Less than a year after its introduction into service, Russia’s Su-57 fifth-generation fighter is getting a new version.
Deputy Prime Minister Yuri Borisov announced earlier this week that Russia’s defense industry plans to develop a two-seat Su-57. “There is interest in this aircraft and, in my view, it will grow with every passing year as our Russian Army is supplied with this model. Foreign customers at first look at how a particular weapon of the Russian Armed Forces operates,” Borisov said. “The Defense Ministry and the Sukhoi Design Bureau have plans to develop a two-pilot aircraft that will boost the export demand for this model … and it may create additional demand.”
Russian defense giant Rostec said this would make the Su-57 the world’s first two-seat fifth-generation fighter: “Let us note that no country in the world has two-seat fifth-generation fighters. The Sukhoi may become the first one.” Neither the Lockheed Martin F-35 nor the F-22 have a two-seat variant. China’s military, however, is reportedly planning to unveil a two-seat model of their J-20 fifth-generation fighter that will offer slightly different functionality from its single-seat counterpart.
But what practical benefits would a two-seater Su-57 bring? Two-seater variants were relatively common across 4th and 4+ generation fighters — notable examples from past decades include the Eurofighter Typhoon, F/A-18/E Super Hornet, and several F-15 models. In ground strike missions, the second seat could be used by a Weapons Systems Officer (WSO) whose job is to operate the plane’s targeting systems. Before the advent of glass cockpits and other contemporary avionics features, it also made sense to offload certain navigation and radar management tasks to a second crew member.

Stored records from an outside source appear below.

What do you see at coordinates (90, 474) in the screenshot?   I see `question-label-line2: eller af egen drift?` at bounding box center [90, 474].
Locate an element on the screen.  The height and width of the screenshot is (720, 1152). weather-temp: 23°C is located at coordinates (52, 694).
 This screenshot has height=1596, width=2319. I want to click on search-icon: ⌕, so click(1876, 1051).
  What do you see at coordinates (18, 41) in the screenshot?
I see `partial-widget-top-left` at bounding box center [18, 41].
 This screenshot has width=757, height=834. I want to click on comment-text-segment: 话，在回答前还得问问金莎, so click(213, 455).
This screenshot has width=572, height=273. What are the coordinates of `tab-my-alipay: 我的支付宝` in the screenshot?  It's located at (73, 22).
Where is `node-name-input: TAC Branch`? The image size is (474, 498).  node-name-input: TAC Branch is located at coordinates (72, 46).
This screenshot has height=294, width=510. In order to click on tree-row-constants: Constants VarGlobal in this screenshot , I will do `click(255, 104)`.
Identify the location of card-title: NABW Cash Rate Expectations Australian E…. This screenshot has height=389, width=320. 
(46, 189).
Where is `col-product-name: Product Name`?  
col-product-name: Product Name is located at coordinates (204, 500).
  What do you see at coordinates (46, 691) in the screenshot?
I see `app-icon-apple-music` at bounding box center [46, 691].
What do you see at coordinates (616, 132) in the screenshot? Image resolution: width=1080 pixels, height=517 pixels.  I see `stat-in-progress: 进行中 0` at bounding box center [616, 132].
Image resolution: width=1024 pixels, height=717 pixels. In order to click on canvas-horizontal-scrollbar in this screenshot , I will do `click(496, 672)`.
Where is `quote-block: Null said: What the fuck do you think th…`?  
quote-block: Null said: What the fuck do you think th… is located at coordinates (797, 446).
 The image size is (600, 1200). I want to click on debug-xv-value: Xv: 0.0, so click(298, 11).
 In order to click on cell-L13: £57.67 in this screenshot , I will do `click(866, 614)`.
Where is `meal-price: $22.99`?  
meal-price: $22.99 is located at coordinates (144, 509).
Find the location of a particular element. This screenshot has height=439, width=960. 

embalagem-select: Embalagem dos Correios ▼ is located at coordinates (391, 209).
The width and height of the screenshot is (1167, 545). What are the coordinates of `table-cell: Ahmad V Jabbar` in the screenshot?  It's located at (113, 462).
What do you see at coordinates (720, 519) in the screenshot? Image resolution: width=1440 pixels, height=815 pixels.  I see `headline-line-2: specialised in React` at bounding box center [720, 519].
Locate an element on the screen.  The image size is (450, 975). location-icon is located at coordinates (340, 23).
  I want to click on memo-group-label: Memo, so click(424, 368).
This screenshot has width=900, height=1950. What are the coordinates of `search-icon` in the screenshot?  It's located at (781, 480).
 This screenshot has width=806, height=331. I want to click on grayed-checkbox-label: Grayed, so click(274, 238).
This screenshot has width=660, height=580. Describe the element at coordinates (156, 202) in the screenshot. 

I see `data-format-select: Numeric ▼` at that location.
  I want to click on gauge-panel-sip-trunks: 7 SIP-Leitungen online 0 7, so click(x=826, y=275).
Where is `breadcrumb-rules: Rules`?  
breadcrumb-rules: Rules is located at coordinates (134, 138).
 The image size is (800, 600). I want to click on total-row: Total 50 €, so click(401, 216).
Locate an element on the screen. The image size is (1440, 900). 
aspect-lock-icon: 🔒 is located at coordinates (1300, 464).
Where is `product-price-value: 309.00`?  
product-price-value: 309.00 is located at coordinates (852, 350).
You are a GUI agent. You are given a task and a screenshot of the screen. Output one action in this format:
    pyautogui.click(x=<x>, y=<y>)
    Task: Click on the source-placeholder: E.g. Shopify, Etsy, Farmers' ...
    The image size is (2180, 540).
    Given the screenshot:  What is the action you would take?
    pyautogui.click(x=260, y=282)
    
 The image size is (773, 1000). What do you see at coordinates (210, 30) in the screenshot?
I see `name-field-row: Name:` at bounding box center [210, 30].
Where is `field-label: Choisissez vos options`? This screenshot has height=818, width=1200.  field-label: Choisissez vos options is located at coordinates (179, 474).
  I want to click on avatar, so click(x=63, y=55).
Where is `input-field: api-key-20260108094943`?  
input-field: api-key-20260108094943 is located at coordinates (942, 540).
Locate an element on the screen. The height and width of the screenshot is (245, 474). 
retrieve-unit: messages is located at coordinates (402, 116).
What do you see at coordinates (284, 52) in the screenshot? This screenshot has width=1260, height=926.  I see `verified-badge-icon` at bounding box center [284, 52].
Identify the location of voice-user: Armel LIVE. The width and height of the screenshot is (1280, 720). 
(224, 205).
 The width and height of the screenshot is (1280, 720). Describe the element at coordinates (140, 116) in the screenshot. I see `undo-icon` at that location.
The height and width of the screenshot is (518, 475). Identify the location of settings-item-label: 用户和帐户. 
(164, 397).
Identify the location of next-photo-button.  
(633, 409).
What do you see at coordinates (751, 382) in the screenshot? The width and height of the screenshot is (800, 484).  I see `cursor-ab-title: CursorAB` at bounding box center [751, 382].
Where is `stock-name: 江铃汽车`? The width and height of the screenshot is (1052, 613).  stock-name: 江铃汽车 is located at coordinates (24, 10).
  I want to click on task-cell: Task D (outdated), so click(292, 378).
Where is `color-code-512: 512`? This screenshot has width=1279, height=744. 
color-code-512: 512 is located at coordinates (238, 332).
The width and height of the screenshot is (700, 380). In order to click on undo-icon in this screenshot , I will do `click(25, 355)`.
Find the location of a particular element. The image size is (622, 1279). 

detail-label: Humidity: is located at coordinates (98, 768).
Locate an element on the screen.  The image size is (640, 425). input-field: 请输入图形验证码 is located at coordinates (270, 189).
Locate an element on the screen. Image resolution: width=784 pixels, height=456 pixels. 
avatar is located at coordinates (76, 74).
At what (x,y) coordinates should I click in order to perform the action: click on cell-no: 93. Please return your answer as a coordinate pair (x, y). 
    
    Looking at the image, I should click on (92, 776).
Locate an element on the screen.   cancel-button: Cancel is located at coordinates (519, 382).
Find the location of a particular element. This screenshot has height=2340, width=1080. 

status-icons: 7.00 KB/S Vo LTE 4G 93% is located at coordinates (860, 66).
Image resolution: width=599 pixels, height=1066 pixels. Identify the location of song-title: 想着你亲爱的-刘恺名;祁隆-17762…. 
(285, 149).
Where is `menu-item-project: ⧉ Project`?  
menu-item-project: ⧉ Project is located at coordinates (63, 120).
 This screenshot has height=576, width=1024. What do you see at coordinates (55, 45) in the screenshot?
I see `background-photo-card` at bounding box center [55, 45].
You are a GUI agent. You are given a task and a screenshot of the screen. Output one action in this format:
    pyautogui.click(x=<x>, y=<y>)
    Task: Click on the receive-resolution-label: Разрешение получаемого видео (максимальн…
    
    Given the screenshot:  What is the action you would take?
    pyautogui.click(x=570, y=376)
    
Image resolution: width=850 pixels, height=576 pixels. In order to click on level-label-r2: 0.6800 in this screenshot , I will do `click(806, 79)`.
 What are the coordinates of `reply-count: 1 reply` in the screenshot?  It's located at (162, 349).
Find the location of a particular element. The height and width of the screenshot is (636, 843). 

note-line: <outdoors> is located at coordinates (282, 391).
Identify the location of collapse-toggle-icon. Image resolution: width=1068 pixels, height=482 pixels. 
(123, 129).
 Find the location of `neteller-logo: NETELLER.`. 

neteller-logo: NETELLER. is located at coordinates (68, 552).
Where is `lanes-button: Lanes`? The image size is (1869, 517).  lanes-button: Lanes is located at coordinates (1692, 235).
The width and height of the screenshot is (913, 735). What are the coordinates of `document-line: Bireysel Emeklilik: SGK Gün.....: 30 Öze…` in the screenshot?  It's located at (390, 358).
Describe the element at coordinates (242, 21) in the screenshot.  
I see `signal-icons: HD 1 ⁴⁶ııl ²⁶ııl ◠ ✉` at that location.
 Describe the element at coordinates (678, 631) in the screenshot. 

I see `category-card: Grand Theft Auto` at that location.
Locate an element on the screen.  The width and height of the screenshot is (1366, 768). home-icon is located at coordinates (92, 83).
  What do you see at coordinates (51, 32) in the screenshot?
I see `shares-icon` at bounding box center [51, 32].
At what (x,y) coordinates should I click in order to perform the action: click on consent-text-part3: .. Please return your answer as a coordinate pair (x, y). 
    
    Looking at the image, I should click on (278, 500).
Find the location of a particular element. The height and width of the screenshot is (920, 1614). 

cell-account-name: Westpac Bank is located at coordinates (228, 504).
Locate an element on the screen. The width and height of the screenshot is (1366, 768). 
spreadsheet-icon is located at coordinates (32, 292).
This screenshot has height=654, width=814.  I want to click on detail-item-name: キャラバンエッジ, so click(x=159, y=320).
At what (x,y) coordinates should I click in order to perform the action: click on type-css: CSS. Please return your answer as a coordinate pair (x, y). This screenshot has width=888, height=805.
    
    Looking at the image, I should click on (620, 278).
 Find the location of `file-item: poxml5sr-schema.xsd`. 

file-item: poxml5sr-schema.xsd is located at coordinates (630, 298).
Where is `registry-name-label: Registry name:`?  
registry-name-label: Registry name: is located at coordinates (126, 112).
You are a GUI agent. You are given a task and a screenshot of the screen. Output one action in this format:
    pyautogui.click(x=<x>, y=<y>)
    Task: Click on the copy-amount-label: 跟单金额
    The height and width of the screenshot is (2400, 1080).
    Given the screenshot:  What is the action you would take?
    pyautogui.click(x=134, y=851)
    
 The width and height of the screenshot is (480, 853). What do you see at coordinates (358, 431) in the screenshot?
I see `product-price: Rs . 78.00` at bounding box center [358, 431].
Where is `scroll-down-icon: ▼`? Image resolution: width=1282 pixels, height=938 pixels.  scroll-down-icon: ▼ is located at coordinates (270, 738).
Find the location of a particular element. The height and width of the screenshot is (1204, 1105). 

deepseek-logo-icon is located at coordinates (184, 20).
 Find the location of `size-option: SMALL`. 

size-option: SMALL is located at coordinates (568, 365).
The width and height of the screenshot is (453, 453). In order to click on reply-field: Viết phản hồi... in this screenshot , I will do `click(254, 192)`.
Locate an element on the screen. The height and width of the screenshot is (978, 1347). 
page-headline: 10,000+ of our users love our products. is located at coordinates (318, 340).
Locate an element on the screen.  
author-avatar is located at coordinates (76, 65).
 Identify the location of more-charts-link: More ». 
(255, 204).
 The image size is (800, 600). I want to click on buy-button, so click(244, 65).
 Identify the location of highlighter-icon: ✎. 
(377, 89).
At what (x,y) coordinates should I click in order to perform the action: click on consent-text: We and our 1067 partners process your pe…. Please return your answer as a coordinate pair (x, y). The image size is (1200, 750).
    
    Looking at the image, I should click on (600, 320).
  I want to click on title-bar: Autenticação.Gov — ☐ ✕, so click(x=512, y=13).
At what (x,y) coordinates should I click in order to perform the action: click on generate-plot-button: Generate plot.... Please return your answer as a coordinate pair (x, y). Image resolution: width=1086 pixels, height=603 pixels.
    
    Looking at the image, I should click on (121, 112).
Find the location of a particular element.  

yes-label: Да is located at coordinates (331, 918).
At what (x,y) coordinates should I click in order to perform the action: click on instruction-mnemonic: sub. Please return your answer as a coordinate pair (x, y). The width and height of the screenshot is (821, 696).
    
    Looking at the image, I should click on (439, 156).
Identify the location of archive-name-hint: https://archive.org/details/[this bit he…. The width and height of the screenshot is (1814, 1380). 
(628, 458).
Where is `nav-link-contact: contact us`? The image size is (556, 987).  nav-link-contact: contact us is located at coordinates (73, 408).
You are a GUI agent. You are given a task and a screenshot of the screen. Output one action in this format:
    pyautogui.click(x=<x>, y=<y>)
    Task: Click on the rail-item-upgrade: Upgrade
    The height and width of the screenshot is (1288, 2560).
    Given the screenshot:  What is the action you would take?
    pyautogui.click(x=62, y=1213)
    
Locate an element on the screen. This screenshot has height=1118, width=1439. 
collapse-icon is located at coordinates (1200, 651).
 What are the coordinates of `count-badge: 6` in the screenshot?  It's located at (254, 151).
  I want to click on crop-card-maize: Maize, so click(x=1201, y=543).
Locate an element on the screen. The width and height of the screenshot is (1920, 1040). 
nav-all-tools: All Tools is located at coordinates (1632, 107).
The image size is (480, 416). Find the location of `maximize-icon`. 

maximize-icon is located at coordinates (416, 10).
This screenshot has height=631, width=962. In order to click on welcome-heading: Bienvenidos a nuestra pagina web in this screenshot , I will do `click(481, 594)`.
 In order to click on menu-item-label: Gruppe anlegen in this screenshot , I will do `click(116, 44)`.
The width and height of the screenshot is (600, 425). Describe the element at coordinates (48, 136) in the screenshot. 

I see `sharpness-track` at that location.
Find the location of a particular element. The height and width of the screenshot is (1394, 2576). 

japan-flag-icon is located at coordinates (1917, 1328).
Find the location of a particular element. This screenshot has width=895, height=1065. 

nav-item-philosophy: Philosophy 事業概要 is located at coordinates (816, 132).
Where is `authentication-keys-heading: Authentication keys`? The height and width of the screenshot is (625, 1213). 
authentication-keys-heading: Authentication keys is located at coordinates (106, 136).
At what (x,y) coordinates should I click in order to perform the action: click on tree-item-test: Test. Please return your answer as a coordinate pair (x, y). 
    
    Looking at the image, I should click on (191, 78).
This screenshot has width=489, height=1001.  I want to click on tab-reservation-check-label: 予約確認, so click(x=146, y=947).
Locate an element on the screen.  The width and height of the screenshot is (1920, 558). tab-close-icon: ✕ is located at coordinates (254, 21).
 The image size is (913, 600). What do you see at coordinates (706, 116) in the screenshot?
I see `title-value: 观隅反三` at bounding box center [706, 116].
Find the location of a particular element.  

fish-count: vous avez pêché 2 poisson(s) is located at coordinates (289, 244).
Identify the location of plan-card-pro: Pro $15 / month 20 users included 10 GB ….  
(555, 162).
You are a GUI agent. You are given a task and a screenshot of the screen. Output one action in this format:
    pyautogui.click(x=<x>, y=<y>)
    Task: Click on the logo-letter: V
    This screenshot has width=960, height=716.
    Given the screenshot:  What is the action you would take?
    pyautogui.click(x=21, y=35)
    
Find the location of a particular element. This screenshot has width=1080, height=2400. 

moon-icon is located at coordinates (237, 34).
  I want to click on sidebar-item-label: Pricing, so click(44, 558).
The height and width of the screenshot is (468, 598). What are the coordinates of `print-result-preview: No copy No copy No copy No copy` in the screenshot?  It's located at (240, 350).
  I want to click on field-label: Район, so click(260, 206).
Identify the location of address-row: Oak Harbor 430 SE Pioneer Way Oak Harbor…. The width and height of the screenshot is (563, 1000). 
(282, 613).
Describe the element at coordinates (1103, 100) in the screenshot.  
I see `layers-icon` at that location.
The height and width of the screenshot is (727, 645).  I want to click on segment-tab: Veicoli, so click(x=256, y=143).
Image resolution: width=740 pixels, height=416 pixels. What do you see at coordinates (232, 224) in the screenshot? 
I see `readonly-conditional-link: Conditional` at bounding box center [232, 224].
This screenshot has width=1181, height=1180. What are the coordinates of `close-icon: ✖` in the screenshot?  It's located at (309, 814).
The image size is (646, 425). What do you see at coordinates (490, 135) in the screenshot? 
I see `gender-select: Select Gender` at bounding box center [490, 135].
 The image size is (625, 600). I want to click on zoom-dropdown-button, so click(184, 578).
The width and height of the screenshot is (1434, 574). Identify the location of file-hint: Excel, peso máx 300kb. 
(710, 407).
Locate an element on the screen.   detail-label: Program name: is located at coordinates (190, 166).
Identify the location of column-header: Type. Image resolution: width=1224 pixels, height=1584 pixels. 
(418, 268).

Newer avionics systems have streamlined and automated many of the features that would previously require constant human attention, rendering the second seat increasingly redundant in the context of modern airpower operations. This trend is further accentuated by the sophisticated integrations of artificial intelligence and machine learning found across fifth and sixth-generation fighters, executing tasks like target acquisition and information processing far more effectively than a second crew member ever could. One of the latest manifestations of this trend is the concept of the loyal wingman drone, operating in an automated fashion to feed the mother plane a steady stream of reconnaissance and targeting information.
As a fifth-generation fighter, the Su-57 supports many — if not all — of the contemporary features described above in one form or another. So, then, what’s the point of a two-seat variant? According to Rostec, the new model will be offered exclusively for export markets: “This plane can be in demand in flight personnel’s training to lower the psychological stress of inexperienced pilots, and also to perform lengthy flights over featureless terrain.” The goal, then, is to offer prospective import clients an advanced training platform with a robust operational range.
Borisov appeared to suggest that the two-seater can function as a preview model of sorts, designed to give foreign Air Forces a taste of what the Su-57 platform is capable of in a safe, simulated environment. It is meant to complement rather than replace the standard one-seater Su-57E export model that Russia is currently advertising to buyers around the world, potentially offering skeptical importers a greater sense of confidence in their purchase.
Mark Episkopos is a national security reporter for The National Interest.